Using the data below, return the stretch from the line that contains "This screenshot has width=983, height=508." through the line that contains "Task: Click the back navigation arrow button", both included, exactly as it stands and nothing beyond it.

*** Excerpted records ***

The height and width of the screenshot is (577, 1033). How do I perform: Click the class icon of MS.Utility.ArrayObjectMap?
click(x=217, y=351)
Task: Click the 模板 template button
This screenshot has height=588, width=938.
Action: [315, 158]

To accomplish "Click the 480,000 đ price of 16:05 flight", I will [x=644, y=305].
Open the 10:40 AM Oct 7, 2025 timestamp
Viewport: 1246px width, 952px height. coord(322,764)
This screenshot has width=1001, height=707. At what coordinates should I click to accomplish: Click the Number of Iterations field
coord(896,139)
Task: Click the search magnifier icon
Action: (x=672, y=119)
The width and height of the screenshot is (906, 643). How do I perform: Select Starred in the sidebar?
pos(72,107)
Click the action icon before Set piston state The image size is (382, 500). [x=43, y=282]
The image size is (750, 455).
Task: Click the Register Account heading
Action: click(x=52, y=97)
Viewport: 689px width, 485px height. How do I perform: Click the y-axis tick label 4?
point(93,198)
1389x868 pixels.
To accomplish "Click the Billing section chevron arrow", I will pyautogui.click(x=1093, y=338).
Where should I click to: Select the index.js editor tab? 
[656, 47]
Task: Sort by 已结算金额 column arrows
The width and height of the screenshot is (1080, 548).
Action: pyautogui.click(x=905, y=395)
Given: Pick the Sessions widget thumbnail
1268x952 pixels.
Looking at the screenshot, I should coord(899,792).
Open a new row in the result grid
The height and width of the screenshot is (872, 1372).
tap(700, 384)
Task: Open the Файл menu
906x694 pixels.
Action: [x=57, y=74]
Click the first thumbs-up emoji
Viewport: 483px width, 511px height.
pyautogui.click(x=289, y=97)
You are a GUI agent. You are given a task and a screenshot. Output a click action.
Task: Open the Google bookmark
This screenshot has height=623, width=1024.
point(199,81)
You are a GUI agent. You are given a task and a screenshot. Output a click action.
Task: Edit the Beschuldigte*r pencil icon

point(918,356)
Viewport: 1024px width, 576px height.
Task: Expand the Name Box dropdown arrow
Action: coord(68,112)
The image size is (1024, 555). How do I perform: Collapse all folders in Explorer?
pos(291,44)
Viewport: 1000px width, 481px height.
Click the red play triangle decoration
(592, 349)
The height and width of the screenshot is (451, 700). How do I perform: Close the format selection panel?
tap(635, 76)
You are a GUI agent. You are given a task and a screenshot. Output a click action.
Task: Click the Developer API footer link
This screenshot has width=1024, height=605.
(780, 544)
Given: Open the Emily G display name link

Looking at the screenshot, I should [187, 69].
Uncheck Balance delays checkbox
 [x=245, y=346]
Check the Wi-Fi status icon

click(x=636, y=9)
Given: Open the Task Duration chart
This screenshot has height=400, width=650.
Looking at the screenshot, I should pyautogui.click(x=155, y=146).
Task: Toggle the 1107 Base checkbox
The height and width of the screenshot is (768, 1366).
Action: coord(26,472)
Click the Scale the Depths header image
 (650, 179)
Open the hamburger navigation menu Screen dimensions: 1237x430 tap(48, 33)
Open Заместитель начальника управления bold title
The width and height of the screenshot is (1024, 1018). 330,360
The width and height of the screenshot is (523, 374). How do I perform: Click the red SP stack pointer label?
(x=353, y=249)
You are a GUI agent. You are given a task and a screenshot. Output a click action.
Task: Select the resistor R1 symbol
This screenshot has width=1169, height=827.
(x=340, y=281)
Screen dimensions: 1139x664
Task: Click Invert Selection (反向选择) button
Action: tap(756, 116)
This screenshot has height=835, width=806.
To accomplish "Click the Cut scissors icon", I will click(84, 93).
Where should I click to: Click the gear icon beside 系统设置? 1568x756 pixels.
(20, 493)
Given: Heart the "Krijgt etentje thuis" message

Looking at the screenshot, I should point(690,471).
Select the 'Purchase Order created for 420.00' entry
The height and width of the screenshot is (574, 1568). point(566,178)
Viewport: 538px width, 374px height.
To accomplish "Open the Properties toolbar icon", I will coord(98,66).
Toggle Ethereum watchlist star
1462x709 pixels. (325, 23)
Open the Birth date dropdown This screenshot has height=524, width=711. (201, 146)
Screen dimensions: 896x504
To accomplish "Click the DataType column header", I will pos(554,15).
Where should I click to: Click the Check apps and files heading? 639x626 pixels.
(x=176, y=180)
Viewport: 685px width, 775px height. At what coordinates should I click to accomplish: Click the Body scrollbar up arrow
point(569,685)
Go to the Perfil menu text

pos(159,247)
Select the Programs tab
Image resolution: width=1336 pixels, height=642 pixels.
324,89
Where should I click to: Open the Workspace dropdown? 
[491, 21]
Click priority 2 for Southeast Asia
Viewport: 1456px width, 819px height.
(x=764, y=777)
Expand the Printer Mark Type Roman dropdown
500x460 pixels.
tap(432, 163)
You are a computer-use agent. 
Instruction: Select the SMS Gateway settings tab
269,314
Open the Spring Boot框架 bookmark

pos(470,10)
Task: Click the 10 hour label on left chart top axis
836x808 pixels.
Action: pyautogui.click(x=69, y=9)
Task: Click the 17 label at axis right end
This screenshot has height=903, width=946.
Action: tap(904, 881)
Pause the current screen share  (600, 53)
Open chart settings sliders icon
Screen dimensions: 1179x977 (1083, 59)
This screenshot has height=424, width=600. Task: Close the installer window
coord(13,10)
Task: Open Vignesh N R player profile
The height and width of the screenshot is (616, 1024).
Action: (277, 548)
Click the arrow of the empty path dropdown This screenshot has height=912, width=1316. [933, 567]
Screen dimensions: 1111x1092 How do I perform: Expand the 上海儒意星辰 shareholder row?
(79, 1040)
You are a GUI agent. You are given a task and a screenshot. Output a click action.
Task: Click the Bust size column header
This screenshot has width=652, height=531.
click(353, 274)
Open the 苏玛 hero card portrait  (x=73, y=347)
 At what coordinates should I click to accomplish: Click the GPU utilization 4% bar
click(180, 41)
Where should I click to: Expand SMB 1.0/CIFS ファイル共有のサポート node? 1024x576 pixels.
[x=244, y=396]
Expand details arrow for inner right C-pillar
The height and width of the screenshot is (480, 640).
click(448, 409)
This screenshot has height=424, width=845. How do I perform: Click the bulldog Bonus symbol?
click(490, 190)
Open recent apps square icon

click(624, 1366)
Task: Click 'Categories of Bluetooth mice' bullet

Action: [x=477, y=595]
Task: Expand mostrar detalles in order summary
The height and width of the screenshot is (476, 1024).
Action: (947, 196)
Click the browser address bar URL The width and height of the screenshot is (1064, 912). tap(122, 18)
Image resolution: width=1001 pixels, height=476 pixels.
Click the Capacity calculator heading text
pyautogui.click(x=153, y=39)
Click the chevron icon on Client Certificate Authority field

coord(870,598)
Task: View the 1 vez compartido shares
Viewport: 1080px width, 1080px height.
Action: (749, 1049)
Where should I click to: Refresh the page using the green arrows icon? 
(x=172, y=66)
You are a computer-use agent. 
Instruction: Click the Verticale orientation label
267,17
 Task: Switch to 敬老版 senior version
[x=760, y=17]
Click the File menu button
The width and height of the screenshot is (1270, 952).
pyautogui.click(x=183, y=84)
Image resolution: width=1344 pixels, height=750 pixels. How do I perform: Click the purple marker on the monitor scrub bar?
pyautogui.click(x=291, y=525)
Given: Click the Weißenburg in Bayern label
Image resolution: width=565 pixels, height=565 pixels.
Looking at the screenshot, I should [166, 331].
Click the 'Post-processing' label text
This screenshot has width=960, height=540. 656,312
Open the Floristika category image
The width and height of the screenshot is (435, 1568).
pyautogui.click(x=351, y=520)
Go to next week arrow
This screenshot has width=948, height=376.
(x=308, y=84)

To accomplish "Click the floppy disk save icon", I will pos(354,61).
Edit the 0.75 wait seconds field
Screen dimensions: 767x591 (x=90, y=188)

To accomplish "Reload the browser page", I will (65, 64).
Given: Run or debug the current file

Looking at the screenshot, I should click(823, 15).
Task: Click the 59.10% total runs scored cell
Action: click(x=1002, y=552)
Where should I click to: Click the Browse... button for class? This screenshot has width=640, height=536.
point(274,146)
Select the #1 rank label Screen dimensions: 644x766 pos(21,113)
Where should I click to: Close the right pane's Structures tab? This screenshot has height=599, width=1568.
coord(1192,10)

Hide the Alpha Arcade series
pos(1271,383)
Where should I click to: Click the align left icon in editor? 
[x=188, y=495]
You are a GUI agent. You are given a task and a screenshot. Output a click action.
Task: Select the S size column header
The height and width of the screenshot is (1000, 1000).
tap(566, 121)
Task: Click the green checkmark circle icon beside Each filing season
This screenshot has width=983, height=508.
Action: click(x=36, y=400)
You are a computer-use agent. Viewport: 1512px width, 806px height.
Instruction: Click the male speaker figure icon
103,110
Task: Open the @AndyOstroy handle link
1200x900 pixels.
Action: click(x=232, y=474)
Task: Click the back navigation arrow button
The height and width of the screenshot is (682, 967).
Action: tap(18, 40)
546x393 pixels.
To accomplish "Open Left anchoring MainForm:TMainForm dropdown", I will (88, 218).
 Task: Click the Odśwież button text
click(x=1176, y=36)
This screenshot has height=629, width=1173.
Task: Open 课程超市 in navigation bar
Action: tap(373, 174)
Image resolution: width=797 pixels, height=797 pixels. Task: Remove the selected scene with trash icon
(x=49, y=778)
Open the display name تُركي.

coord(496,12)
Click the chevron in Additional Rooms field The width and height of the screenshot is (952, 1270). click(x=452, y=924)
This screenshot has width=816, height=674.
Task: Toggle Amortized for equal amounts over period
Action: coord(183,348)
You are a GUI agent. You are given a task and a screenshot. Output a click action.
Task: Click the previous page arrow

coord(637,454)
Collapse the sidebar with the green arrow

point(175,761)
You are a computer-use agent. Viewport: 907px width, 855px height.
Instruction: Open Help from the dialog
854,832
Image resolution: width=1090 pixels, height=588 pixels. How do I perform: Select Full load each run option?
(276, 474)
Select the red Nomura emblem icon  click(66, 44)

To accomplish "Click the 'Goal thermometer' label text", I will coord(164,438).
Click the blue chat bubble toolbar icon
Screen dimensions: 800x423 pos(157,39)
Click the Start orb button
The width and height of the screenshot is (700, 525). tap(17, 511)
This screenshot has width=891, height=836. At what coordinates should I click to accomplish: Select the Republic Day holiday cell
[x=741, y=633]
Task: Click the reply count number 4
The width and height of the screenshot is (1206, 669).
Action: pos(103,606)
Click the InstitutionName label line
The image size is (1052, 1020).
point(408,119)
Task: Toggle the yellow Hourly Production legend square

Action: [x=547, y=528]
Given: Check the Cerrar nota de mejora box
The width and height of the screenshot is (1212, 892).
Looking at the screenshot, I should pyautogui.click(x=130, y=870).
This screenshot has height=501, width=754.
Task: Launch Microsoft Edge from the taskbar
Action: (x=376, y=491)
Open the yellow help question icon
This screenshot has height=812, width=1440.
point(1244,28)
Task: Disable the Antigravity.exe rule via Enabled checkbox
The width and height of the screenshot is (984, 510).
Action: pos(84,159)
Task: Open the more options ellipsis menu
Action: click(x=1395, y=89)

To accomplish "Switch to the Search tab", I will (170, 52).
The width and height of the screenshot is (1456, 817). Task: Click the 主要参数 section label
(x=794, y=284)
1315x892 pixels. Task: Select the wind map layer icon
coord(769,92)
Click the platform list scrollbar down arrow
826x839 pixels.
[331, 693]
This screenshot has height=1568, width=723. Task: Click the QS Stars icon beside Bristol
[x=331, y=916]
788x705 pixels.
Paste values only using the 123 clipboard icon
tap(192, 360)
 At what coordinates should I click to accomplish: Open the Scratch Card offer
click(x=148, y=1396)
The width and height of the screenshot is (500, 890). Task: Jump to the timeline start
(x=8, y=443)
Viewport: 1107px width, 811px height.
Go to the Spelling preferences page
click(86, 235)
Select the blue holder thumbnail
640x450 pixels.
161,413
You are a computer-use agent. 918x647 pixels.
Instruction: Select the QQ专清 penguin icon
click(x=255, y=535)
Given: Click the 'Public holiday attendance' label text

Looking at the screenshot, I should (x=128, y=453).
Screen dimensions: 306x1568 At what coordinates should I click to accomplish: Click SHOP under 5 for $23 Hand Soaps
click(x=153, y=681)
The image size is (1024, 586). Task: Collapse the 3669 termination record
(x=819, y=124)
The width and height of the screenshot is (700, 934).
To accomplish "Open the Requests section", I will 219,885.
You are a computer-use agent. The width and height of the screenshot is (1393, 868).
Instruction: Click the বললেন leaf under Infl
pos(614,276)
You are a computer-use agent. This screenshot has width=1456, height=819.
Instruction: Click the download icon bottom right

*** End of Excerpted records ***

• **Solution**
This screenshot has width=983, height=508.
Action: click(x=36, y=400)
You are a computer-use agent. Viewport: 1512px width, 806px height.
Instruction: Click the male speaker figure icon
103,110
Task: Open the @AndyOstroy handle link
1200x900 pixels.
Action: click(x=232, y=474)
Task: Click the back navigation arrow button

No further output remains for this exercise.